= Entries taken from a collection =
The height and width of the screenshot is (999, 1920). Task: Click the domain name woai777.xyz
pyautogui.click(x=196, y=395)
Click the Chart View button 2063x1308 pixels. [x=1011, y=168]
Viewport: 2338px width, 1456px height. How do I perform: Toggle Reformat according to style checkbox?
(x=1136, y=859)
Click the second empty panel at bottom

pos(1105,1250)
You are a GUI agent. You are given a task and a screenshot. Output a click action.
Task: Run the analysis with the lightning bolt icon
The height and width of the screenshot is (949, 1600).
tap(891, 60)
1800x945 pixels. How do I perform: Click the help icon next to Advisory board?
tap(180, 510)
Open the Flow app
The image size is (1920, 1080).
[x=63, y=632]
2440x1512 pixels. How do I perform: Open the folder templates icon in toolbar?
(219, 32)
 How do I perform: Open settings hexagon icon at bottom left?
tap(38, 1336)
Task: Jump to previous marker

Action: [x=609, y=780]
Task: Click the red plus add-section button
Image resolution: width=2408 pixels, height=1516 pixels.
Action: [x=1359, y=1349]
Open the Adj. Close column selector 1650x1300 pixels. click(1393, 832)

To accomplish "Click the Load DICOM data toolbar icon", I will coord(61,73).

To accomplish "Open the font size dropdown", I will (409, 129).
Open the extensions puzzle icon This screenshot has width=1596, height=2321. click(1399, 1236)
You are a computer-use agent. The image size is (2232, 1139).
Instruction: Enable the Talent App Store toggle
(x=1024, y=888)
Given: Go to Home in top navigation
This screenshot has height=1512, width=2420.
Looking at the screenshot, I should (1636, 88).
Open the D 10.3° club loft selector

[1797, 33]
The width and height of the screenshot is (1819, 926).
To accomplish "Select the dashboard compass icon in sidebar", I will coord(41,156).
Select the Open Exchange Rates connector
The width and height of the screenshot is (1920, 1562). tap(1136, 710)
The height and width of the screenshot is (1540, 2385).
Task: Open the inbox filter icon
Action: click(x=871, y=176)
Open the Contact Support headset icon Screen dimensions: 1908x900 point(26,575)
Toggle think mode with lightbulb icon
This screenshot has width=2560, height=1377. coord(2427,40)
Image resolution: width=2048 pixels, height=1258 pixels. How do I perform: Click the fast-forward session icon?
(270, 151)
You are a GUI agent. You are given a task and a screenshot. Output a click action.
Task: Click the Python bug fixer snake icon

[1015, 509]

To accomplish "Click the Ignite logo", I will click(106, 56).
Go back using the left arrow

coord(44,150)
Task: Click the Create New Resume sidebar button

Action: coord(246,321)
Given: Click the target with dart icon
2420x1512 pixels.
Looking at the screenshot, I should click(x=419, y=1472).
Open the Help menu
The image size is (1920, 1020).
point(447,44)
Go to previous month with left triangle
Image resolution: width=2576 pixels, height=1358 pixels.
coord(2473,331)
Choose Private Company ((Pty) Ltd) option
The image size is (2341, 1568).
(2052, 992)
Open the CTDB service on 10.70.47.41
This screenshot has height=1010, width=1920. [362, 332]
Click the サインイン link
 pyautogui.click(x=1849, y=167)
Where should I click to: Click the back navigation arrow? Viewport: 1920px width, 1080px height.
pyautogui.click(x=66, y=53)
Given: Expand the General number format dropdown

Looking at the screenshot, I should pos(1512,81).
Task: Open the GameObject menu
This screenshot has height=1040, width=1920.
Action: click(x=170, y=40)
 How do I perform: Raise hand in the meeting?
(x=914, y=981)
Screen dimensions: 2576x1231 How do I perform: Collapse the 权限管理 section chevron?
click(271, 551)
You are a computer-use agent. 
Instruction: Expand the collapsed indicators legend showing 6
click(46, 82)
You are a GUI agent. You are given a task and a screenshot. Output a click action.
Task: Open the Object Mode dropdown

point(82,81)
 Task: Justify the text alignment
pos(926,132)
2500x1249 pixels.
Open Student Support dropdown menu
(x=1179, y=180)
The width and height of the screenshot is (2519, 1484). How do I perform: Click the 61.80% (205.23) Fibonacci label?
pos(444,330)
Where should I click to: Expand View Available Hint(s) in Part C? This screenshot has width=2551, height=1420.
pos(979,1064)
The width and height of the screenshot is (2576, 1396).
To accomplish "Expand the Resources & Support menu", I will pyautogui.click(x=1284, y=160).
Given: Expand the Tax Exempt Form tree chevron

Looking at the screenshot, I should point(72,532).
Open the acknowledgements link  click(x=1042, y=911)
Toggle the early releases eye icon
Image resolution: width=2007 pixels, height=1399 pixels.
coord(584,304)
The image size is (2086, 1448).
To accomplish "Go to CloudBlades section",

= Exercise directions =
From the records above, pull out every line containing the word "will".

= Response to this task =
To accomplish "Click the Load DICOM data toolbar icon", I will coord(61,73).
To accomplish "Open the font size dropdown", I will (409, 129).
To accomplish "Select the dashboard compass icon in sidebar", I will coord(41,156).
To accomplish "Click the Ignite logo", I will click(106, 56).
To accomplish "Expand the Resources & Support menu", I will pyautogui.click(x=1284, y=160).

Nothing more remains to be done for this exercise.